In Deutschland muss die Arbeitszeit erfasst werden. Doch in der Ampel stocken Pläne für konkrete Regeln. Und die FDP macht sich für ein Ende des Acht-Stunden-Tags in heutiger Form stark.

Per Terminal, App oder Mail - Arbeitszeiterfassung muss in Deutchland sein. (Symbolbild)
Foto: Sina Schuldt/dpa

Nach Jahren mit wenig Arbeitszeiterfassung, Kontrolle und Papierkram beim mobilen Arbeiten oder im Homeoffice kehrt eine Art digitale Stechuhr zurück. Die Arbeitszeiterfassung ist für Deutschlands Unternehmen, Büros und Verwaltungen Pflicht – diese Grundsatzentscheidung des Bundesarbeitsgerichts gilt seit zwei Jahren. Doch eine Reaktion des Gesetzgebers lässt bis heute auf sich warten. Stattdessen pocht die FDP auf ein Ende des Acht-Stunden-Tags – mit dem Ziel: Wirtschaftswende.

Was die höchsten deutschen Arbeitsrichter entschieden 

Laut dem Beschluss des Bundesarbeitsgerichts von September 2022 (1ABR 22/21) besteht in Deutschland die Verpflichtung zur Arbeitszeiterfassung. Die Präsidentin des Bundesarbeitsgerichts, Inken Gallner, erklärte, dass Arbeitgeber dazu verpflichtet sind, die Arbeitszeiten ihrer Beschäftigten systematisch zu erfassen, basierend auf dem sogenannten Stechuhr-Urteil des Europäischen Gerichtshofs (EuGH) von 2019 und dem deutschen Arbeitsschutzgesetz.
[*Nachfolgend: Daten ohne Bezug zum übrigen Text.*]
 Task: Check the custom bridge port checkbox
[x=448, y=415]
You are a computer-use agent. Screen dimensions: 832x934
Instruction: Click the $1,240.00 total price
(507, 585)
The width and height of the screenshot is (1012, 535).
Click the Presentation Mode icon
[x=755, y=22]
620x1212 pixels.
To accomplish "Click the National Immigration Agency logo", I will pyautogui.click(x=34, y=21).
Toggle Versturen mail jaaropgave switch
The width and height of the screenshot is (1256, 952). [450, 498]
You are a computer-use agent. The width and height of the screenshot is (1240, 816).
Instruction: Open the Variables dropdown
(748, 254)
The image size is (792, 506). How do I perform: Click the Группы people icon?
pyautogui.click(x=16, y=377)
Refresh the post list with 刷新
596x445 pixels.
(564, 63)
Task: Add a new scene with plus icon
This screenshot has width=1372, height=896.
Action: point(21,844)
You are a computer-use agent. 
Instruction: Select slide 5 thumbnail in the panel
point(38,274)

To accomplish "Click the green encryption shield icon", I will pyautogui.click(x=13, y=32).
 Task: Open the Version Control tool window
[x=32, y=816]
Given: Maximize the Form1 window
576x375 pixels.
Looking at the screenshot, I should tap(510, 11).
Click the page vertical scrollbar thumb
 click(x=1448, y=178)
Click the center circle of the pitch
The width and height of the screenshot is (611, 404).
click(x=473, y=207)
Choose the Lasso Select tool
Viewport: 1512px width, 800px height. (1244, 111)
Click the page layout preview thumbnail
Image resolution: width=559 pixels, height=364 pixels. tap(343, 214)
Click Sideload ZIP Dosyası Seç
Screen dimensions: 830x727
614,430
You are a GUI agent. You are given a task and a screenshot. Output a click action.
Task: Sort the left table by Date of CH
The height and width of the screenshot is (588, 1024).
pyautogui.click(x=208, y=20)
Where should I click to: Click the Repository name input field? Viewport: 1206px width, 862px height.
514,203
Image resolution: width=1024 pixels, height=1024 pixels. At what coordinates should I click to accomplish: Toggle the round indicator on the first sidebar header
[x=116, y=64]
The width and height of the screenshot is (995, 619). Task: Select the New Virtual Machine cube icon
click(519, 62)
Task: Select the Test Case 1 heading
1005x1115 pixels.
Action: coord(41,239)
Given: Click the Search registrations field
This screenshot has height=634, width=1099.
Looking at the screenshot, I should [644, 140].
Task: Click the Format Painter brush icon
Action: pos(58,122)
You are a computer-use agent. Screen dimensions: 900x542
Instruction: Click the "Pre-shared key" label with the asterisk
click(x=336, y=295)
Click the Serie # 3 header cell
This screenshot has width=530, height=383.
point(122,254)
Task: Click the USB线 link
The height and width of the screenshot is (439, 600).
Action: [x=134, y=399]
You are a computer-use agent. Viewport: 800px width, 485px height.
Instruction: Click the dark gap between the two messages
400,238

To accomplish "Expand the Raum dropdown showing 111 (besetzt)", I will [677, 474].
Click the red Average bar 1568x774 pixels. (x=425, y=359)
Laut EuGH sind die EU-Länder zur Einführung einer objektiven, verlässlichen und zugänglichen Arbeitszeiterfassung verpflichtet. Sie soll helfen, ausufernde Arbeitszeiten einzudämmen und Ruhezeiten einzuhalten. Gewerkschafter argumentieren, die Kehrseite von Vertrauensarbeit seien großteils unbezahlte Überstunden. Gallner sagte in der Verhandlung: «Zeiterfassung ist auch Schutz vor Fremdausbeutung und Selbstausbeutung.»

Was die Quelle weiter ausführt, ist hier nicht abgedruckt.